- [Work to complete]: Check the lines of the listing below for the word "agent", and state only how many have it.

- Opening Delimiter -

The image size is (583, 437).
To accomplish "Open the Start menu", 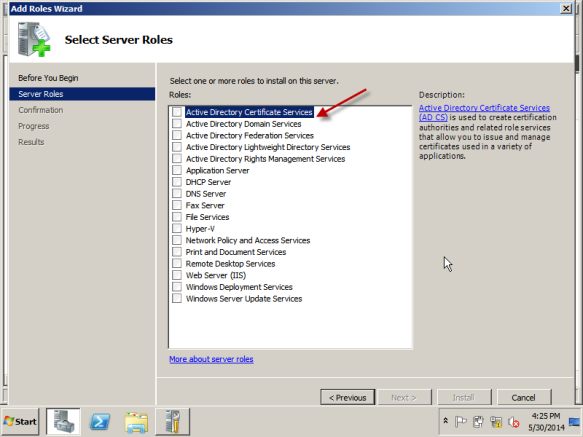I will (20, 421).
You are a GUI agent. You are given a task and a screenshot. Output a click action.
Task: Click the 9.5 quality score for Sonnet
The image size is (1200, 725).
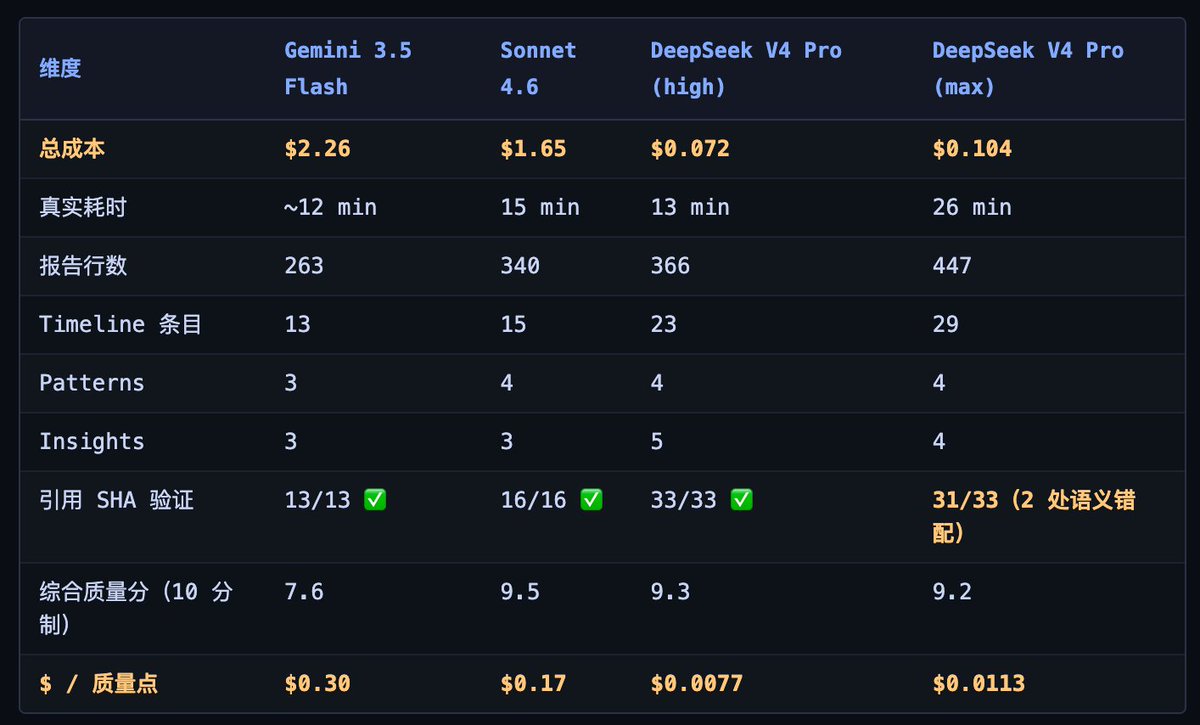520,592
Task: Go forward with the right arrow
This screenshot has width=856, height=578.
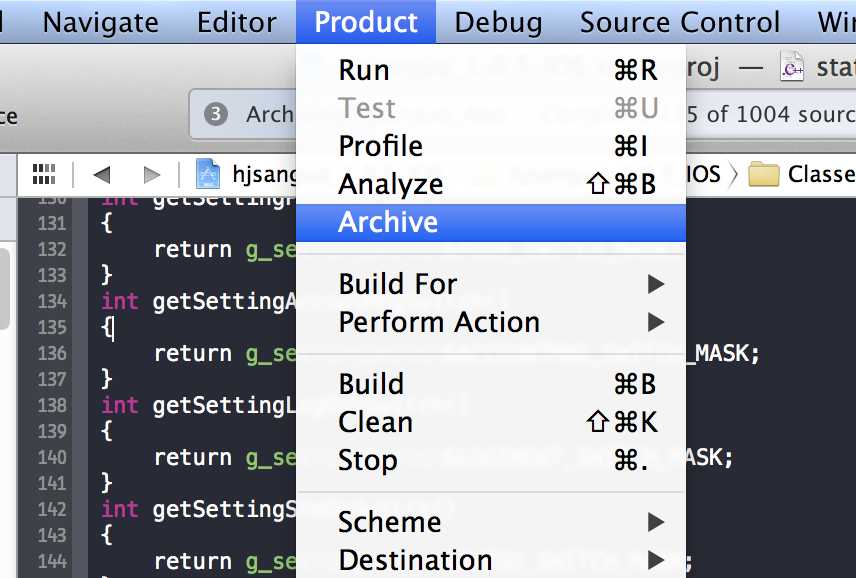Action: pyautogui.click(x=151, y=175)
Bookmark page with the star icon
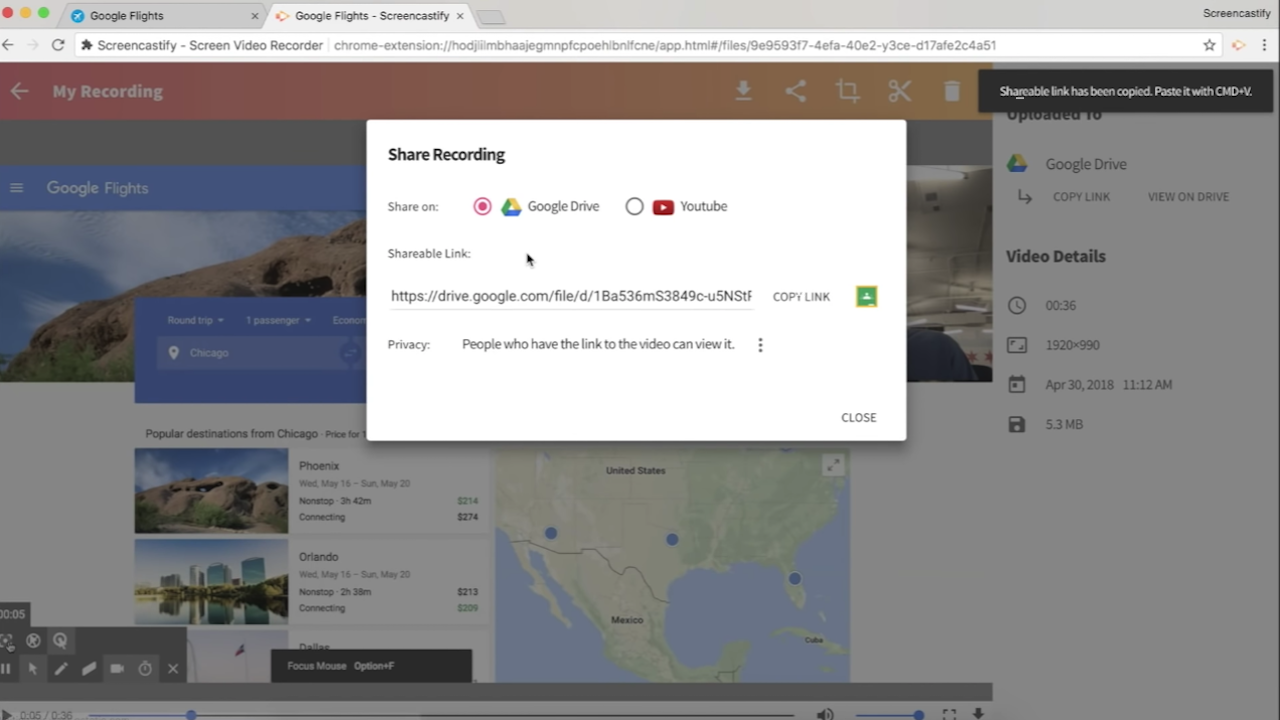Viewport: 1280px width, 720px height. tap(1209, 45)
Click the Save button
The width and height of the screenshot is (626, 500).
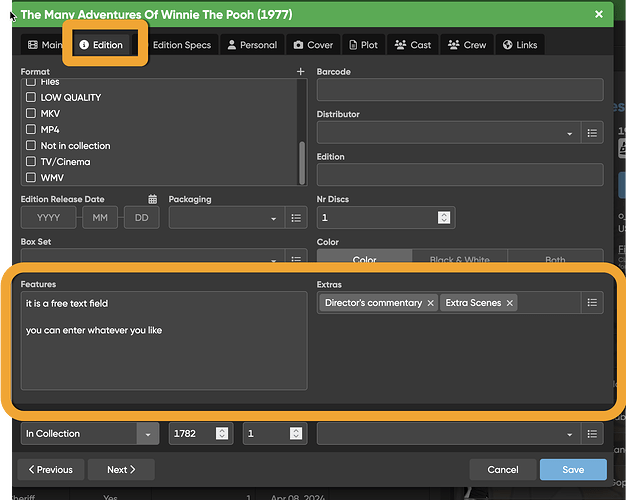(x=573, y=470)
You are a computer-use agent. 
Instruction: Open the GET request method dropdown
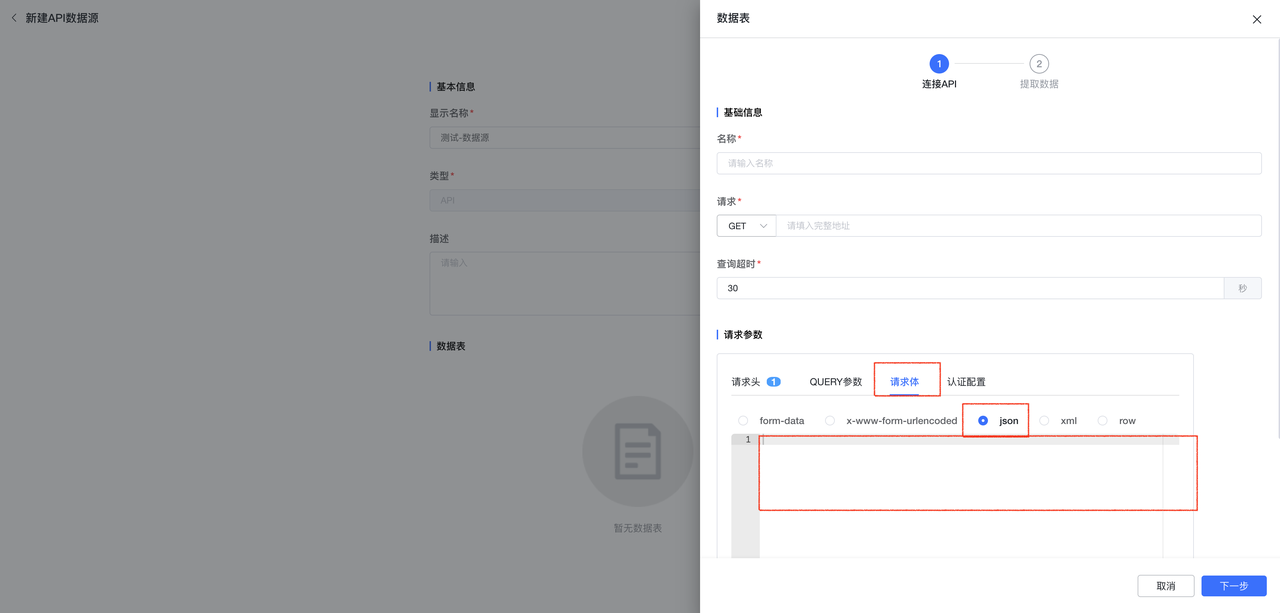click(745, 225)
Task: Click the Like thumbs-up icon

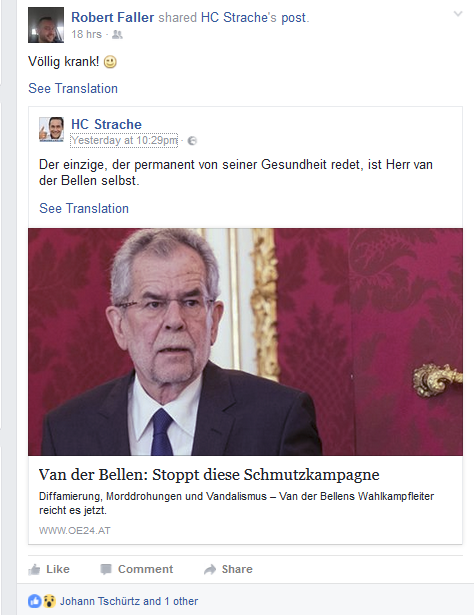Action: pyautogui.click(x=35, y=569)
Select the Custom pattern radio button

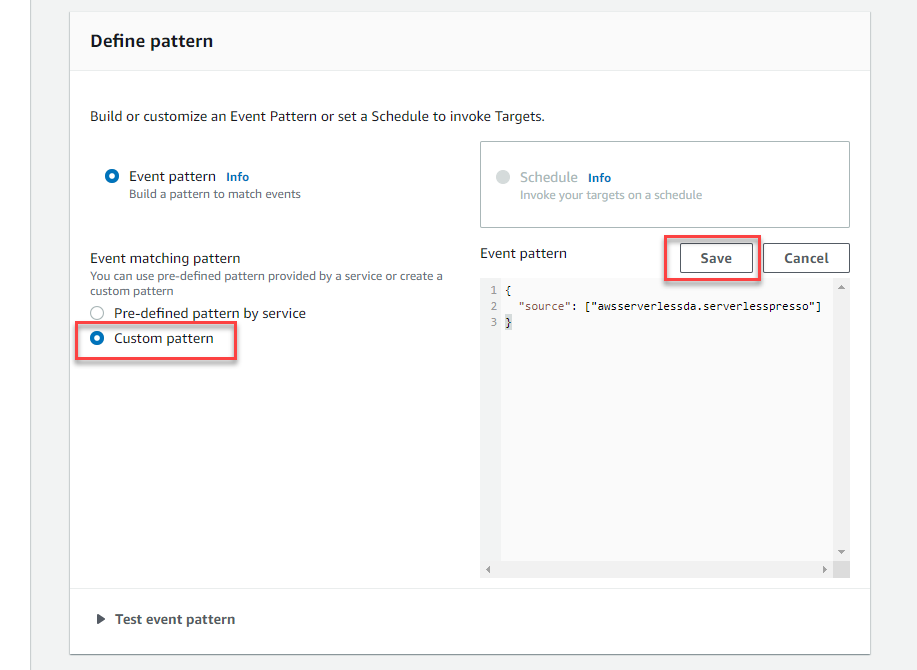pyautogui.click(x=97, y=339)
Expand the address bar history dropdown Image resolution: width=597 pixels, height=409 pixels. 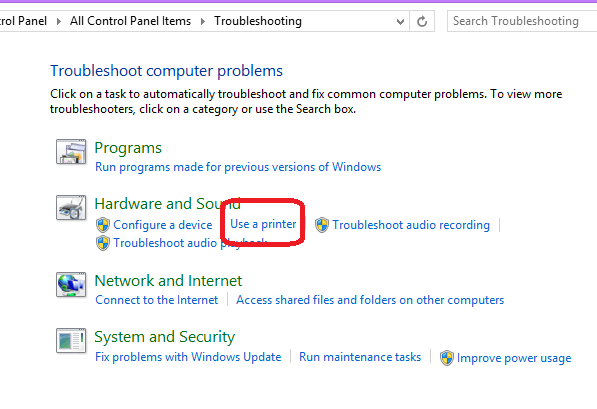[x=400, y=21]
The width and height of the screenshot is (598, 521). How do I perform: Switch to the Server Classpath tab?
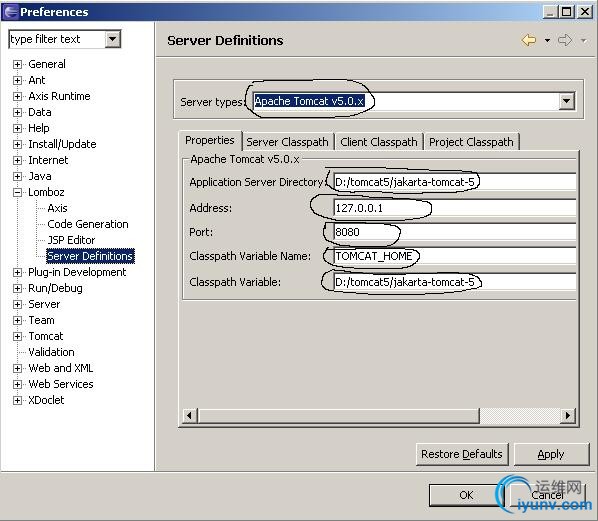click(x=287, y=142)
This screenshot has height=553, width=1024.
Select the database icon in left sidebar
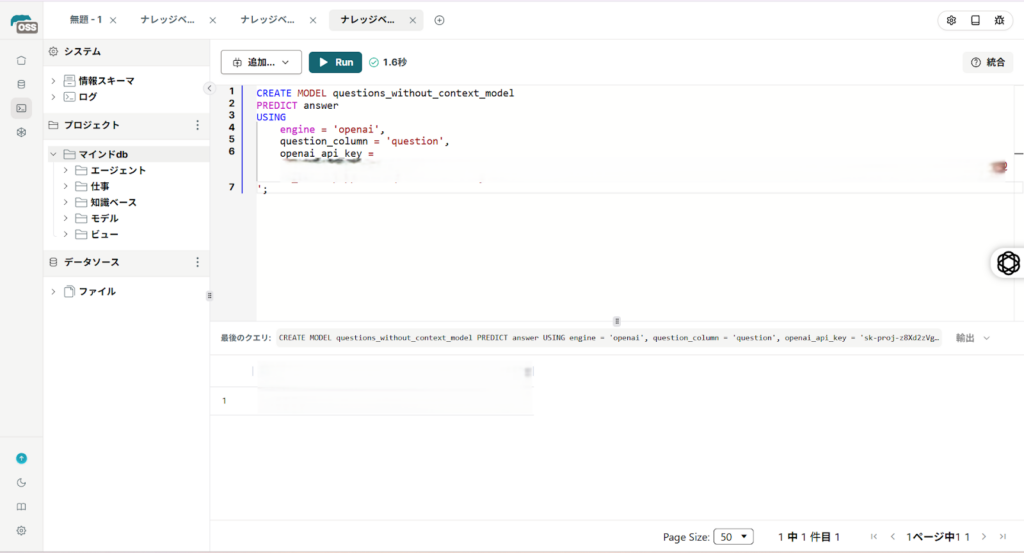[x=21, y=84]
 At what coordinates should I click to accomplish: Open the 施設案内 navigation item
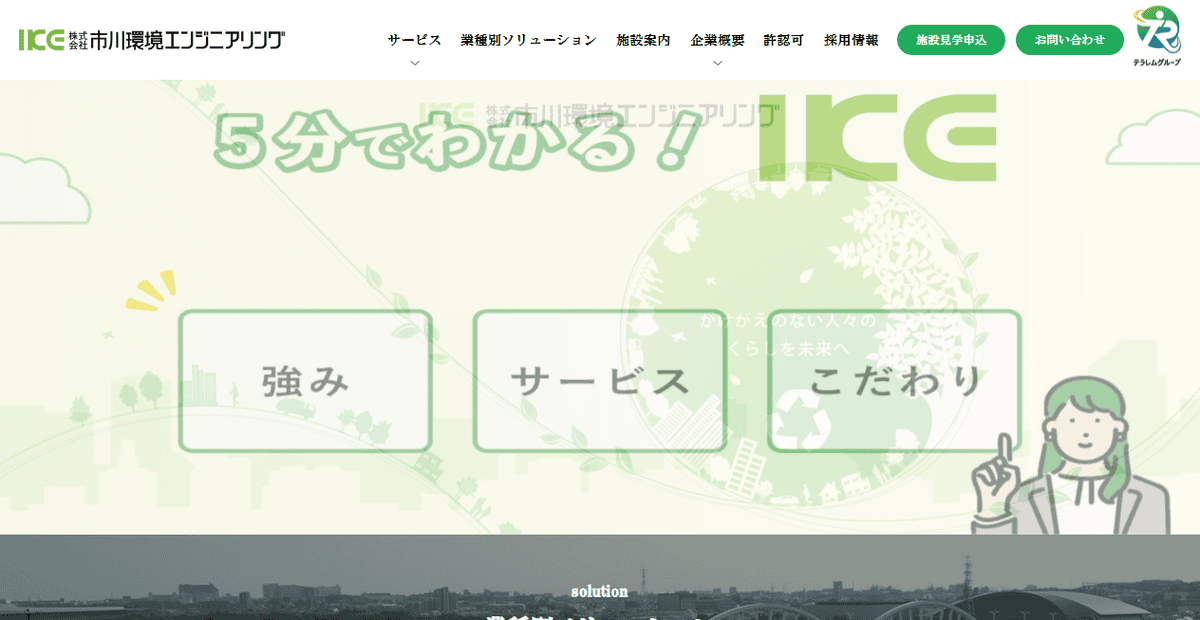click(x=643, y=40)
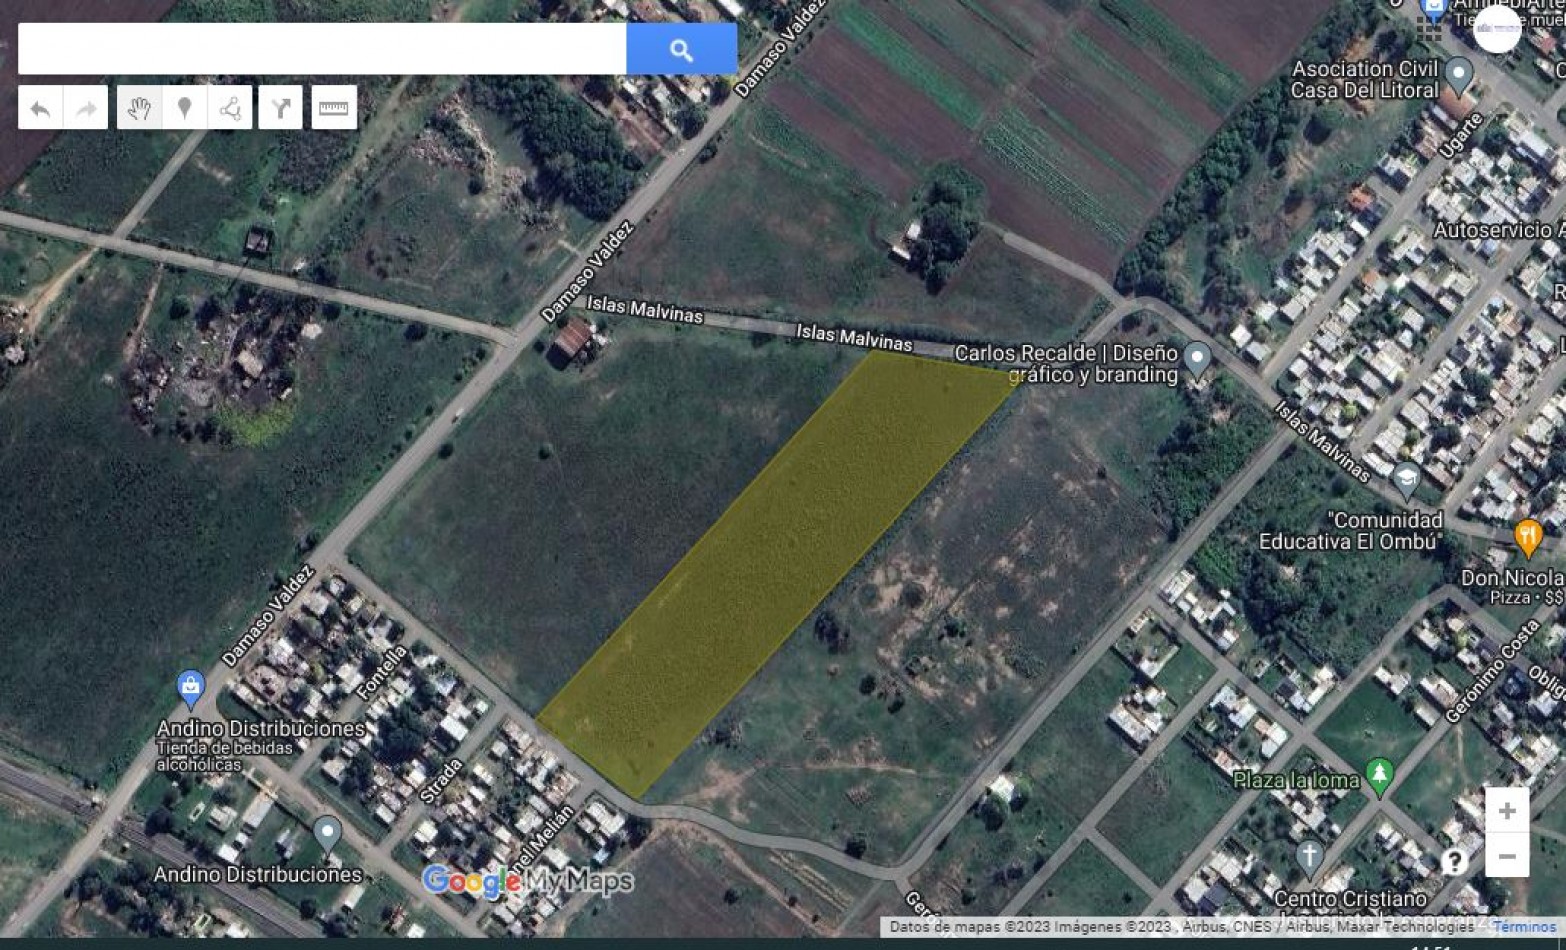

- Closing Delimiter -

- [Your solution]: 2